Re: [RFC PATCH 07/86] Revert "livepatch,sched: Add livepatch task switching to cond_resched()"

From: Ankur Arora
Date: Thu Nov 09 2023 - 17:52:15 EST



Josh Poimboeuf <jpoimboe@xxxxxxxxxx> writes:

> On Thu, Nov 09, 2023 at 12:31:47PM -0500, Steven Rostedt wrote:
>> On Thu, 9 Nov 2023 09:26:37 -0800
>> Josh Poimboeuf <jpoimboe@xxxxxxxxxx> wrote:
>>
>> > On Tue, Nov 07, 2023 at 06:16:09PM -0500, Steven Rostedt wrote:
>> > > On Tue, 7 Nov 2023 13:56:53 -0800
>> > > Ankur Arora <ankur.a.arora@xxxxxxxxxx> wrote:
>> > >
>> > > > This reverts commit e3ff7c609f39671d1aaff4fb4a8594e14f3e03f8.
>> > > >
>> > > > Note that removing this commit reintroduces "live patches failing to
>> > > > complete within a reasonable amount of time due to CPU-bound kthreads."
>> > > >
>> > > > Unfortunately this fix depends quite critically on PREEMPT_DYNAMIC and
>> > > > existence of cond_resched() so this will need an alternate fix.
>> >
>> > We definitely don't want to introduce a regression, something will need
>> > to be figured out before removing cond_resched().
>> >
>> > We could hook into preempt_schedule_irq(), but that wouldn't work for
>> > non-ORC.
>> >
>> > Another option would be to hook into schedule(). Then livepatch could
>> > set TIF_NEED_RESCHED on remaining unpatched tasks. But again if they go
>> > through the preemption path then we have the same problem for non-ORC.
>> >
>> > Worst case we'll need to sprinkle cond_livepatch() everywhere :-/
>> >
>>
>> I guess I'm not fully understanding what the cond rescheds are for. But
>> would an IPI to all CPUs setting NEED_RESCHED, fix it?

Yeah.
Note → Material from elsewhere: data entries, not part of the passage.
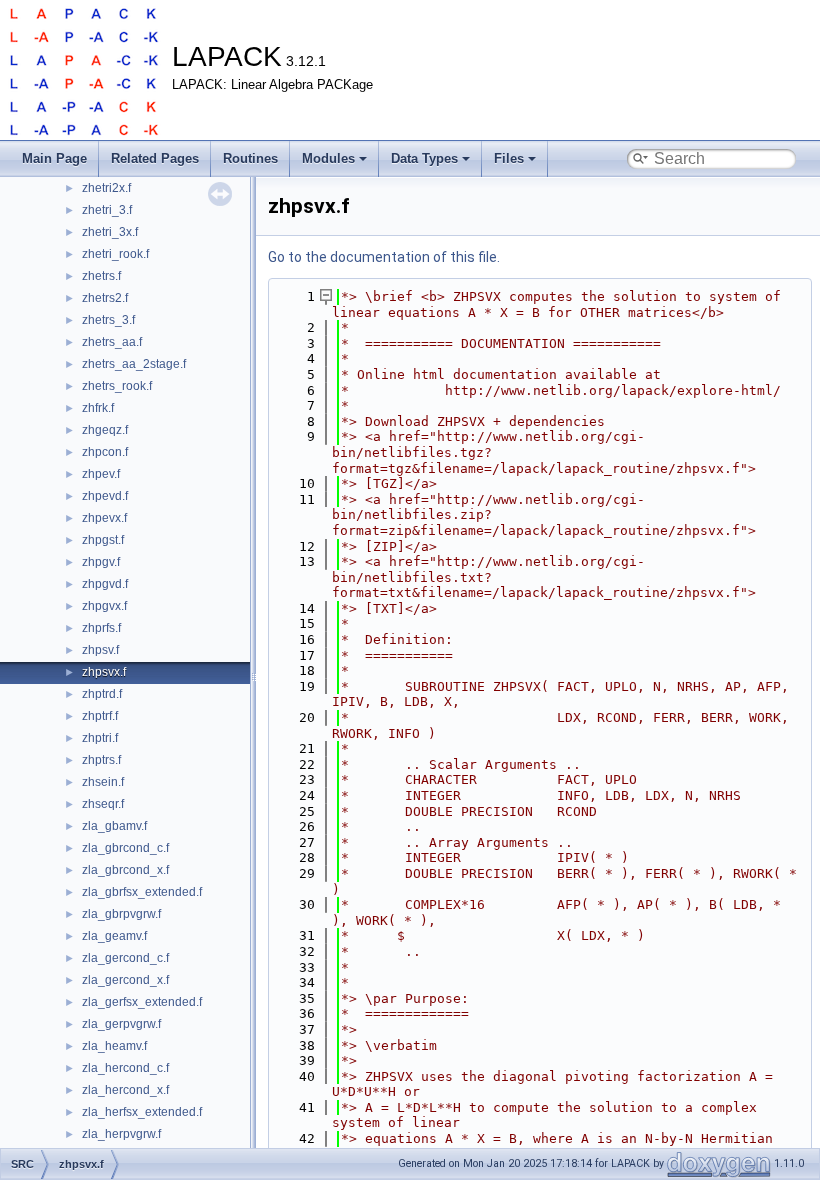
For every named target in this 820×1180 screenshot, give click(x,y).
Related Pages (155, 158)
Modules (328, 158)
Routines (250, 158)
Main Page (54, 158)
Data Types (424, 158)
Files (509, 158)
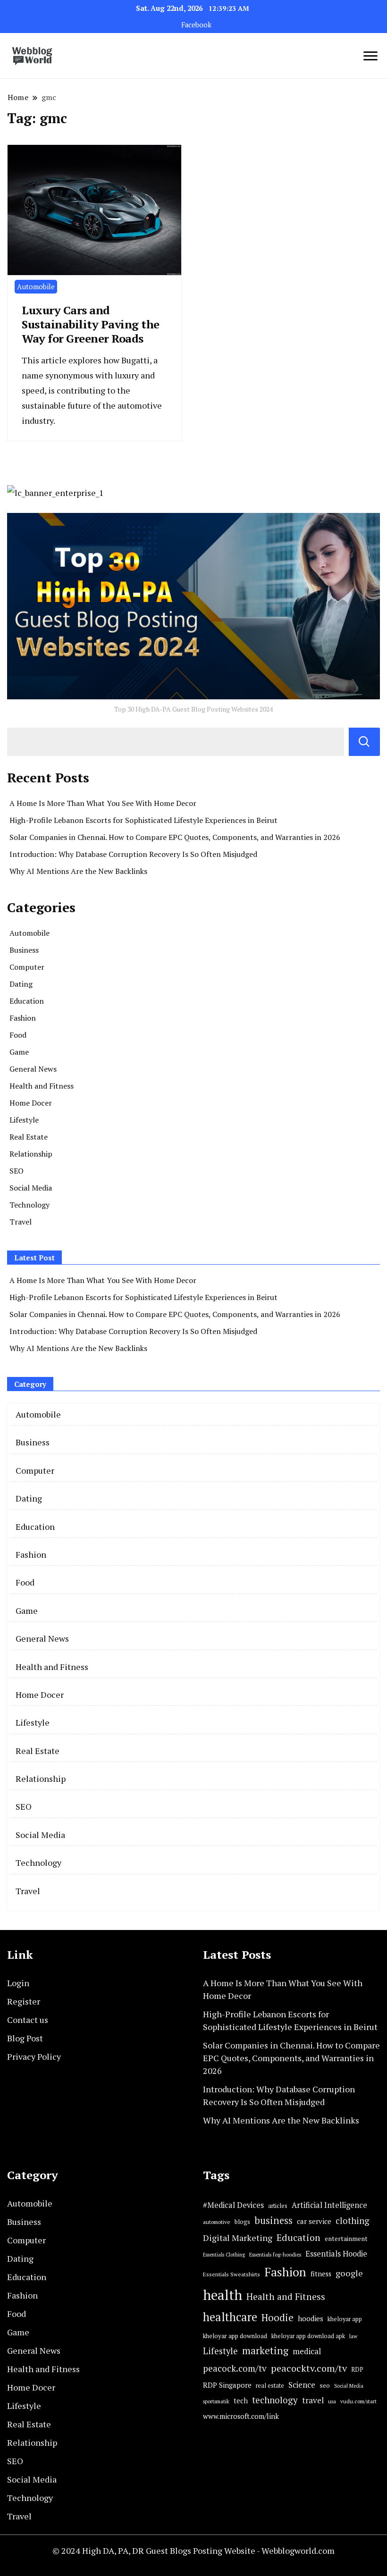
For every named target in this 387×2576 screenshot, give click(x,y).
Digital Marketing (237, 2237)
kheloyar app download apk (308, 2336)
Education (26, 1001)
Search (364, 742)
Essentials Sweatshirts (231, 2274)
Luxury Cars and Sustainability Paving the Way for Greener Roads (91, 324)
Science (301, 2384)
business (273, 2220)
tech (241, 2400)
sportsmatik (216, 2401)
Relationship (30, 1154)
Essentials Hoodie (336, 2254)
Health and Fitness (41, 1086)
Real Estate (28, 1137)
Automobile (36, 286)
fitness (321, 2273)
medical (307, 2351)
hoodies (310, 2318)
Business (24, 950)
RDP (357, 2369)
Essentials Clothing (224, 2254)
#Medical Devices (233, 2205)
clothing (353, 2220)
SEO (16, 1171)
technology (275, 2400)
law (353, 2336)
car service (314, 2221)
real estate (270, 2386)
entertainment (346, 2238)
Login (18, 1983)
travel (313, 2400)
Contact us (27, 2019)
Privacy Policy (34, 2056)
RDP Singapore (227, 2385)
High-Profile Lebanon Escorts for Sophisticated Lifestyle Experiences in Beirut (143, 820)
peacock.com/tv (235, 2368)
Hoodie (277, 2317)
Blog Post (25, 2038)
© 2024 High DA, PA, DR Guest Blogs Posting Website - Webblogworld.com (193, 2550)
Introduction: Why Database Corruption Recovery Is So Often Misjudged (133, 854)
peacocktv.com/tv (309, 2368)
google (349, 2273)
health (222, 2295)
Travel (20, 1222)
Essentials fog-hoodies (275, 2254)
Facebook (196, 24)
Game (19, 1052)
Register (23, 2001)
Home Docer (30, 1103)
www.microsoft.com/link (241, 2416)
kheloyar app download (235, 2336)
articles (277, 2206)
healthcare (230, 2316)
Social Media (30, 1188)
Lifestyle (24, 1120)
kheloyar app (345, 2319)
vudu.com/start (358, 2401)
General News (33, 1069)
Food (17, 1035)
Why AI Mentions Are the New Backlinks (78, 871)
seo (325, 2385)
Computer (26, 967)
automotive (216, 2221)
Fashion (22, 1018)
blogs (242, 2221)
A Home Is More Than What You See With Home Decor (102, 803)
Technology (29, 1205)
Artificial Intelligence (329, 2205)
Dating (21, 984)
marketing (265, 2350)
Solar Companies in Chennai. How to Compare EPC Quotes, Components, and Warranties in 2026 (174, 837)
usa (332, 2401)
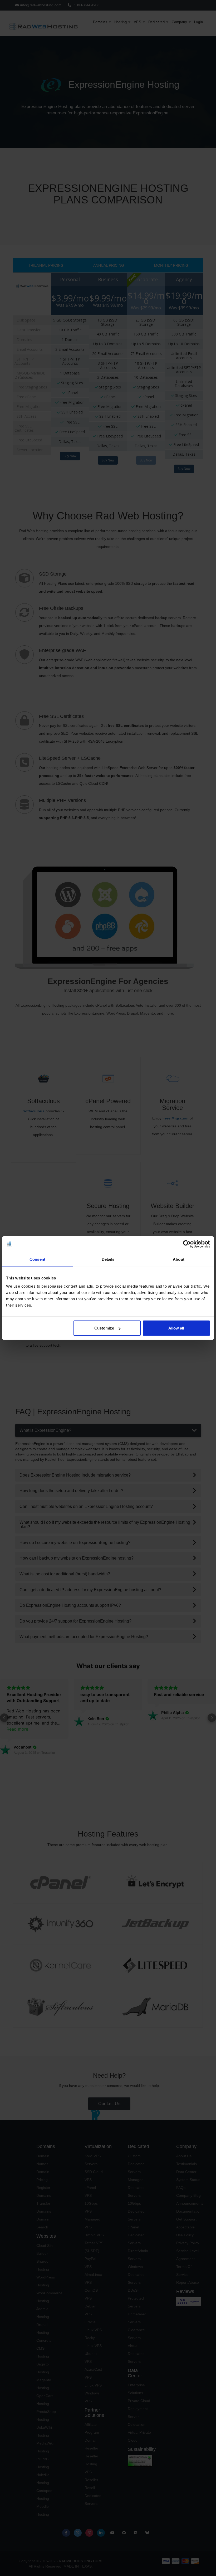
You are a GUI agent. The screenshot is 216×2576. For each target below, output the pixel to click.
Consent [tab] (37, 1259)
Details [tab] (108, 1259)
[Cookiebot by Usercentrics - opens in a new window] (187, 1244)
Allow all (176, 1328)
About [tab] (178, 1259)
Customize (104, 1328)
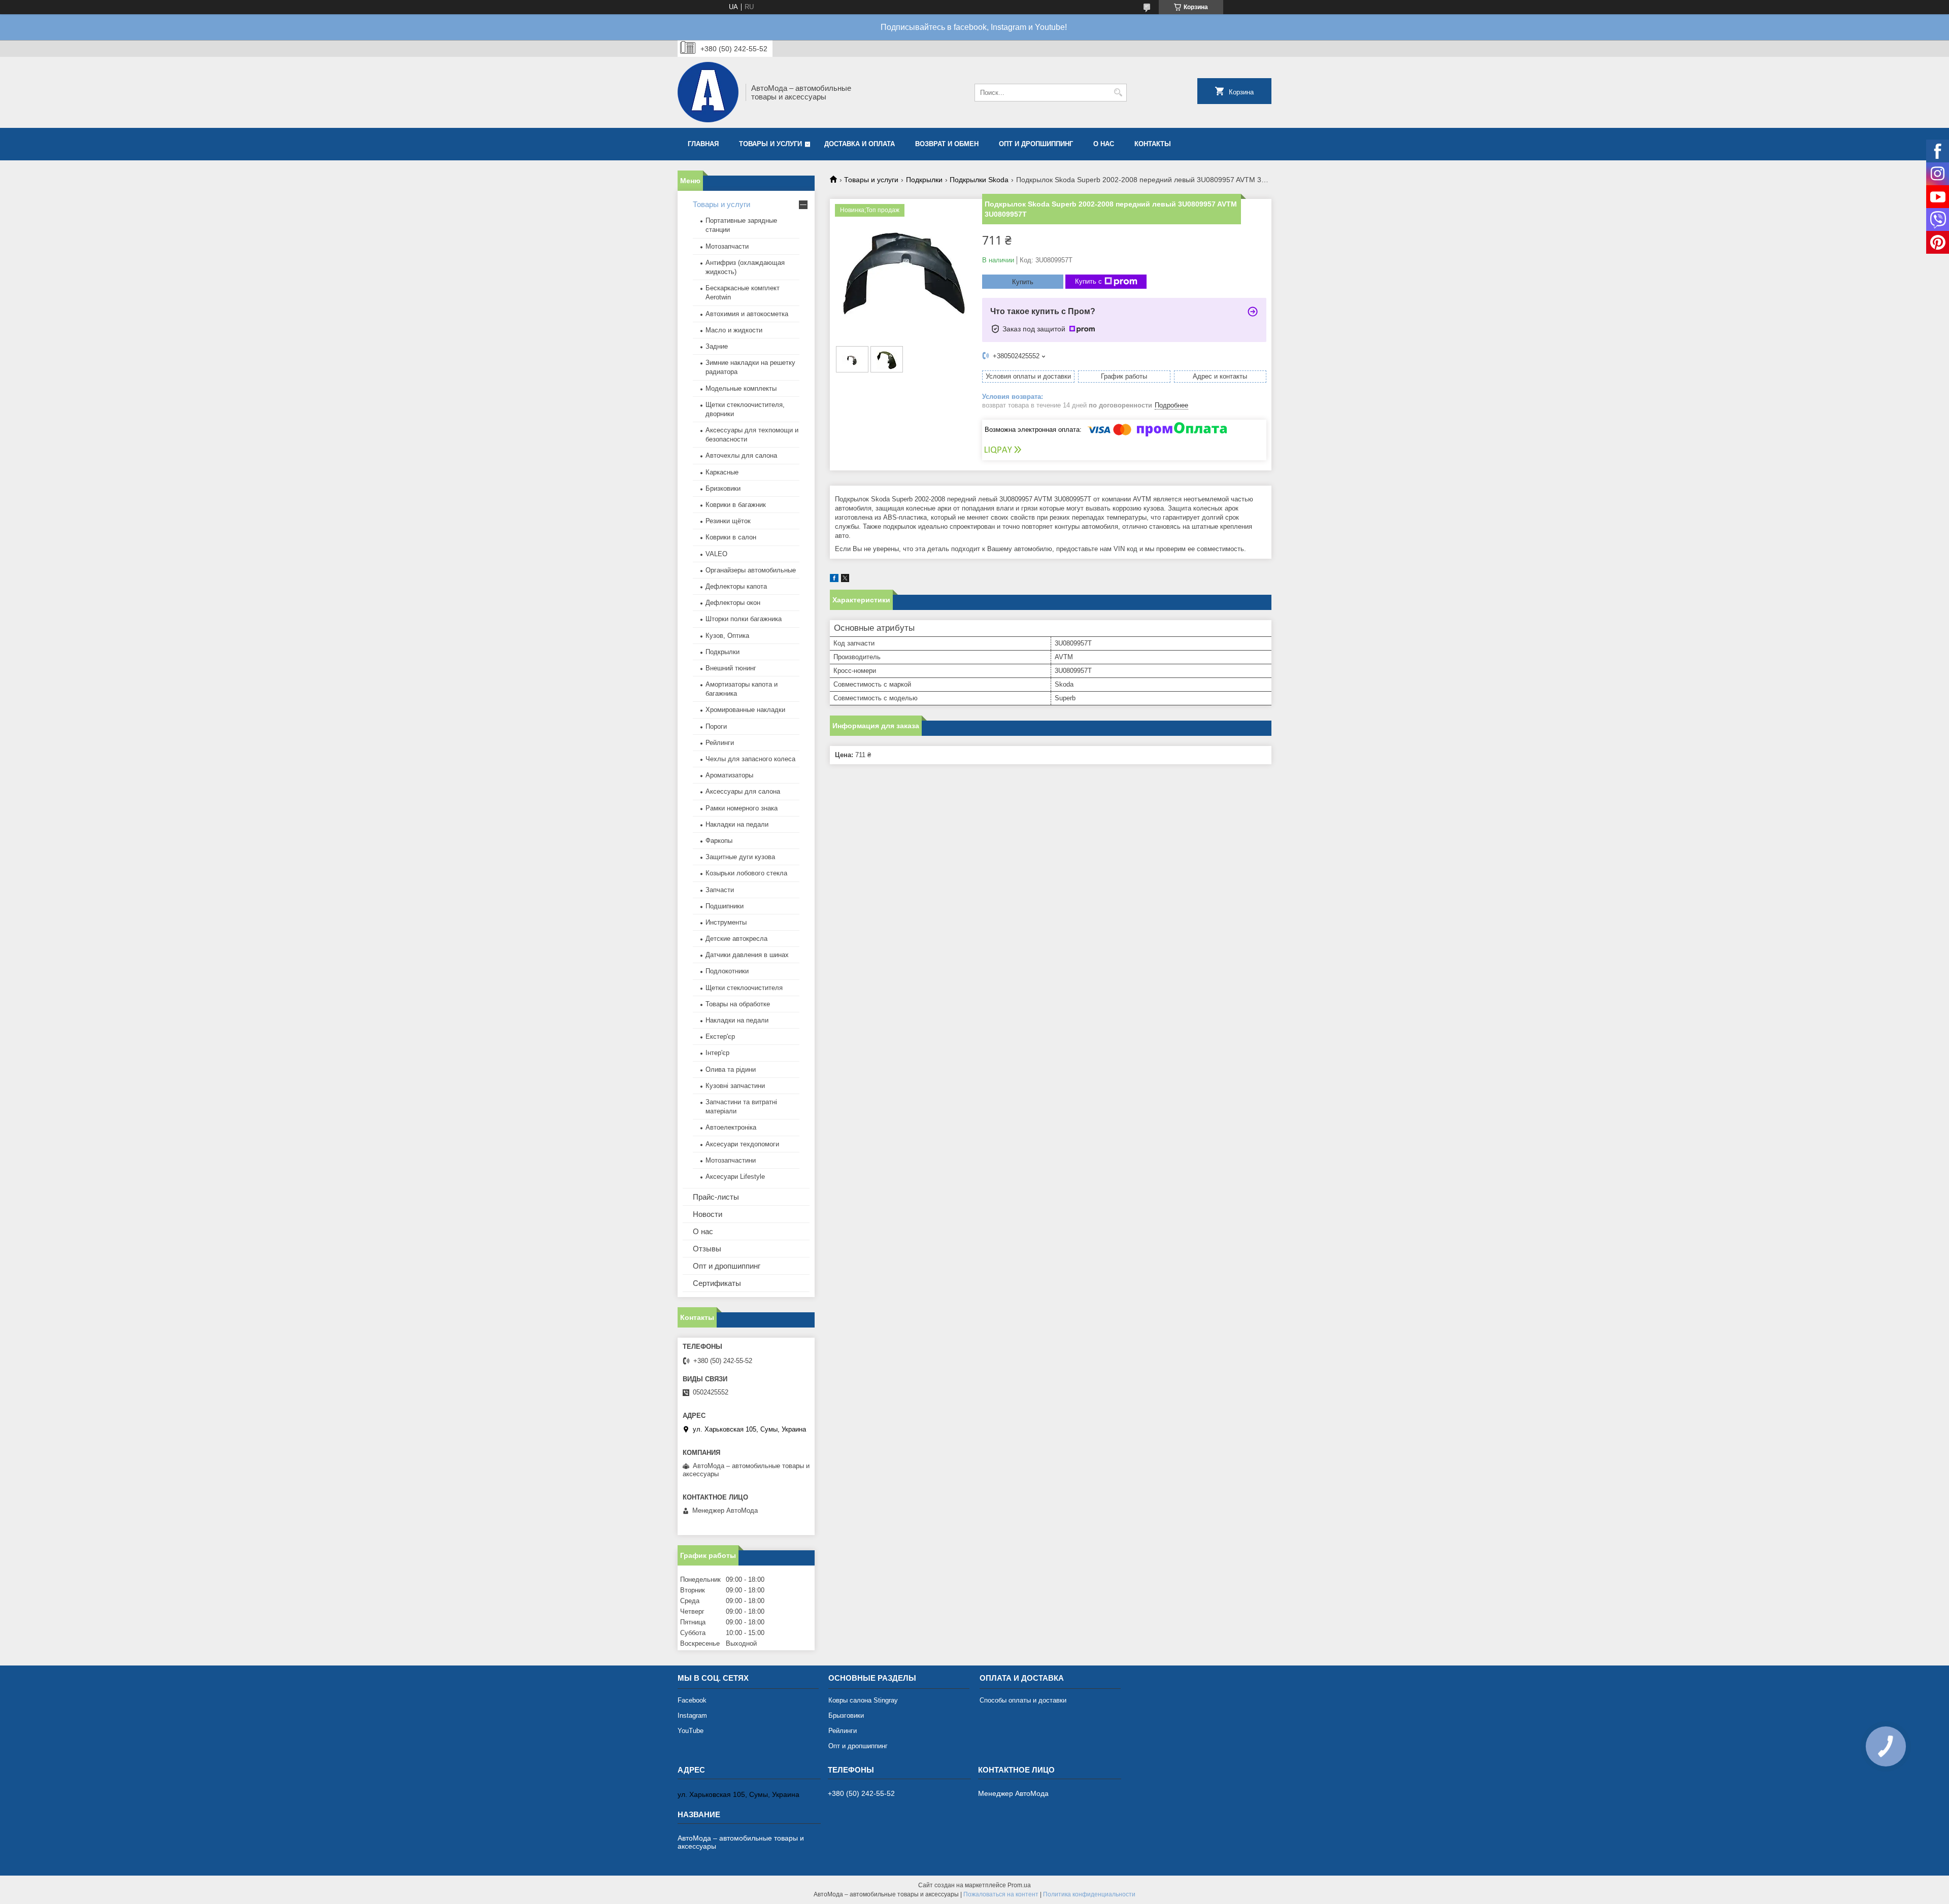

We could just temporarily toggle to full preemption, when
NEED_RESCHED_LAZY is always upgraded to NEED_RESCHED which will
then send IPIs.

> If all livepatch arches had the ORC unwinder, yes.
>
> The problem is that frame pointer (and similar) unwinders can't reliably
> unwind past an interrupt frame.

Ah, I wonder if we could just disable the preempt_schedule_irq() path
temporarily? Hooking into schedule() alongside something like this:

@@ -379,7 +379,7 @@ noinstr irqentry_state_t irqentry_enter(struct pt_regs *regs)

void irqentry_exit_cond_resched(void)
{
- if (!preempt_count()) {
+ if (klp_cond_resched_disable() && !preempt_count()) {

The problem would be tasks that don't go through any preemptible
sections.

--
ankur